* start DATASET *

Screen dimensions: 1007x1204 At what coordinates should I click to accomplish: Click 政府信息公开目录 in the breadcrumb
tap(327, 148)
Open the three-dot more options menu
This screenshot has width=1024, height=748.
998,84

* end DATASET *

= REQUEST =
Rewrite the lines above as a Markdown table with two columns, Row and Line, numbering each line and omitting any blank lines.

= TASK SOLUTION =
| Row | Line |
|---|---|
| 1 | Screen dimensions: 1007x1204 At what coordinates should I click to accomplish: Click 政府信息公开目录 in the breadcrumb |
| 2 | tap(327, 148) |
| 3 | Open the three-dot more options menu |
| 4 | This screenshot has width=1024, height=748. |
| 5 | 998,84 |